Leben ist gefährlich – Leben ist Gnade

Wenn in fünf Tagen 280 cm Schnee fallen, ist jeder Abhang eine mögliche Rampe in den Tod. Wenn die weißen Massen doppelt dem Menschen über den Kopf wachsen, müßten sie doch alle fliehen vor dieser weißen Sintflut.
Aber keiner ist sich einer Schuld bewußt. Jeder fragt, wenn überhaupt: warum soll es mich treffen, gerade mich, wo ich doch nur einer von 3000 Touris bin, hier. Und die Einheimischen machen gute Miene, sie müßten uns doch des Ortes verweisen, müßten ihre Häuser verlassen, das Dorf aufgeben.

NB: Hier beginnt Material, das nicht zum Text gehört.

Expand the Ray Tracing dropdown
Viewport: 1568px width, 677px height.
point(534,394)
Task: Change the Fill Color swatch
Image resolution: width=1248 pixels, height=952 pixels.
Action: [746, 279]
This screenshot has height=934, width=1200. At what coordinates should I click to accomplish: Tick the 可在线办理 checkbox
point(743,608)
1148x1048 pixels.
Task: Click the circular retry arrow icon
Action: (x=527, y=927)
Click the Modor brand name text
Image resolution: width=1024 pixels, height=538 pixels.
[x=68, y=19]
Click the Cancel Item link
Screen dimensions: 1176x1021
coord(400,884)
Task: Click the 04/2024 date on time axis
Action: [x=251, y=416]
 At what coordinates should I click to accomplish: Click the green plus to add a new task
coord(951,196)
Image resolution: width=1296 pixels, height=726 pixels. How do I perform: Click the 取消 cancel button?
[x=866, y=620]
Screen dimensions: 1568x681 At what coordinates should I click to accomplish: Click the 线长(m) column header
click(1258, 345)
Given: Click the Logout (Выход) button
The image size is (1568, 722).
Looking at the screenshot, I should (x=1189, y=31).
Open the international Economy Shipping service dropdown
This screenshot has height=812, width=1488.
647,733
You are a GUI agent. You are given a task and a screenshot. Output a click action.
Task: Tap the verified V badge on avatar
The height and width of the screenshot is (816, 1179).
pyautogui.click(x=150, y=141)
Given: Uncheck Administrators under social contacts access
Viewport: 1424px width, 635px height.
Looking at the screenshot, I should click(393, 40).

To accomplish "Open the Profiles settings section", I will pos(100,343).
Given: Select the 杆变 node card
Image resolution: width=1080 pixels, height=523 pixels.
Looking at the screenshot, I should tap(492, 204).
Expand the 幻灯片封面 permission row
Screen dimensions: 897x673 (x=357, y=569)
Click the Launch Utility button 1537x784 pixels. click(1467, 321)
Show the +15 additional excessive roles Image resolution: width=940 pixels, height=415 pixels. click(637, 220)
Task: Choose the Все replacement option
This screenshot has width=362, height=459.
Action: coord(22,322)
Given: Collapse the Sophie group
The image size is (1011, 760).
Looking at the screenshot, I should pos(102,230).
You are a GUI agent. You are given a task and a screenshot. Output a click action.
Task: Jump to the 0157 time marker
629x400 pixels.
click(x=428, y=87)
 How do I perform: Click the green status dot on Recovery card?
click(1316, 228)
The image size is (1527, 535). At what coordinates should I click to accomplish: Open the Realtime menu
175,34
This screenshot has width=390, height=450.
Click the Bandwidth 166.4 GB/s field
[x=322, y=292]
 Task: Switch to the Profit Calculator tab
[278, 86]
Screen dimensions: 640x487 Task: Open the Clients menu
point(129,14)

Aber alles geht weiter. Die Schneeüberstände drohen gewaltig, die Lawinen grollen in der Ferne, aber schon ist es dunkel – und morgen ist ein neuer Tag. Es muß doch weitergehen, das Unmögliche darf nicht sein, und weil es nicht sein darf, kann es nicht sein. Es müßten schon Jahrhundert-Ereignisse eintreten, aber warum hier, warum bei uns, wir sind nicht besser, nicht schlechter, es muß doch eine Gerechtigkeit geben.
„Es ist bestimmt in Gottes Rat, daß jeder Mensch sein Leben hat“ – das haben unsere Großmütter noch gesungen, und unsere Großväter haben Krieg gemacht in der Gewißheit, daß jedem seine Zeit zugemessen sei, ob man im Bett bleibe oder Chaos anrichte. Und denkt Michael Schumacher nicht auch so und all die Verwegenen, die riskant leben – ob per Auto oder Schuldenmachen oder Extremklettern? Und wir alle leben letztlich doch aus einem anonymen Vertrauen, glauben nicht an frühen Tod, setzen auf Glück. Und es hat sich doch bewährt, jedenfalls für dich. Wie oft warst du in Lebensgefahr und bist als Kind nicht erstickt, nicht ertrunken, überfahren. Als Jugendlicher, wie oft bist du gestürzt und nicht totgeblieben, in den Jahren dann der Stromschlag, der Schlaganfall, der Virus, der überstandene Straßengang – und immer wieder das heile Nachhausekommen.
Unendlich mehr Bewahrung ist in der Welt als Ausrottung, unermeßlich viel Schutz ist bei allen Katastrophen, wieviel Vernunft und Hilfsbereitschaft, wieviel Medizin und tröstendes Gespräch ist in der Welt. Wievielen wurde der Sack der Trauer ausgezogen, und sie sind wieder fröhlich? Mein, dein Leben-dürfen ist das Wunder.
Daß es uns gibt, dich, mich, unsere Eltern, Großeltern gab, daß jeder sein Ich, seine Begabung, seine Lust, seine Mühe und seine Zeit hat, ist das unermeßlich Große. Schmerz und Mitweinen und Trauer und Wehmut für unsere Mitmenschen, denen in Galtür und anderswo ihre Zeit ausging. Und die ihren Lieben so entsetzlich fehlen. Aber keine Allmacht hat gerade sie unter die Lawine geschickt, keine konnte sie retten. Zeit ist Frist – ist gewährt und nicht selbst produziert, ist eingeräumt, wenn auch nicht im voraus portioniert. Der Zeit-Raum für alles – nenn es Gott oder beschweige es – ist und bleibt. Ihm entfallen wir nicht, auch wenn uns die Erdenzeit stehenbleibt.
Also brutto wohl doch alles Schicksal.